Now, I'm not sure if he himself initiated the code to delete the nodes, but I do find him on the negative side of the fence for initiating it. I'm not saying Pen-testing is bad, but I find it unacceptable for him to break the lock on a door and then let someone else (or himself) in. As far as I'm concerned, he compromised the security of the company and their clients with his "testing", especially with a vulnerability that was going to become "popular" due to the amount of press it received.
If you want to test someone's system, that's fine. I'd suggest you contact the individual you're targetting and/or the provider you're targetting first to get the "ok" (even on a VPS "testing" DDoS in my opinion in unacceptable as it may affect the services of the other clients on the same node). RobertClarke received no agreement or the "yes" to test each provider's Solus installation, again why I dislike him and his operation.
Really, for anyone else who wanted to "test" their provider's Solus with each new exploit, please don't. Contact their support department and ask if they've taken care of the security exploit. It's their job to make sure Solus's exploits are taken care of, and not your job to "test" their security.

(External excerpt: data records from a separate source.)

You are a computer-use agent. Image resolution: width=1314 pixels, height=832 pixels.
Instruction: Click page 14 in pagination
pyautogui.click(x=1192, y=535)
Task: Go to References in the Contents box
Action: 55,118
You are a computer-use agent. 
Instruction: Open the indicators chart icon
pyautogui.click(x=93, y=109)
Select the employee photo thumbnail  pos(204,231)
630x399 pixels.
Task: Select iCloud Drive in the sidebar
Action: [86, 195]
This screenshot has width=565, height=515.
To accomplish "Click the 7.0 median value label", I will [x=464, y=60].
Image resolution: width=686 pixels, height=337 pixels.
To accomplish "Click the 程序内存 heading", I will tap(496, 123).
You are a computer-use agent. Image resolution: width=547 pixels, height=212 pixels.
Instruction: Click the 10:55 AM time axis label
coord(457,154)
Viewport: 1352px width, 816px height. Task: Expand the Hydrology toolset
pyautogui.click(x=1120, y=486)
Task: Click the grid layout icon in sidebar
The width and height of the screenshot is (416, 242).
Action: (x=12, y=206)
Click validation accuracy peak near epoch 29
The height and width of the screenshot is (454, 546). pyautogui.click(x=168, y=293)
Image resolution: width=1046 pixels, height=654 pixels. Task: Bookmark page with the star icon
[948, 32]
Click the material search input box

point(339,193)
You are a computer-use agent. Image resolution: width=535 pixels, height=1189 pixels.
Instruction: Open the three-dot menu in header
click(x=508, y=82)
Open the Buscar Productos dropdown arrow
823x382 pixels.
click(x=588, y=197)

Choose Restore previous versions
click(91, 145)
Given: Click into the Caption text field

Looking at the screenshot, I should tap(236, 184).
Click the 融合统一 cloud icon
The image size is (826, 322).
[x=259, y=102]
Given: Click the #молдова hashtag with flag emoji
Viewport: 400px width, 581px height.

Regardless it should be seen as a malicious attempt (because it was an attempt to compromise the provider's systems regardless of the intentions) and you even as a client should not have been there to begin with.
Unrelated to the entire DDoS debate,
@manacit, I apologize but in my perspective you're not this "protector of the underdogs" or "defender of those who can't", but instead an individual who doesn't understand the full situation yet. I mean obviously you and I will have different opinions on different topics (or this one too) and that's fine, but I'd like for you to please understand the situation before criticizing or attempting to back-hand complement other members here.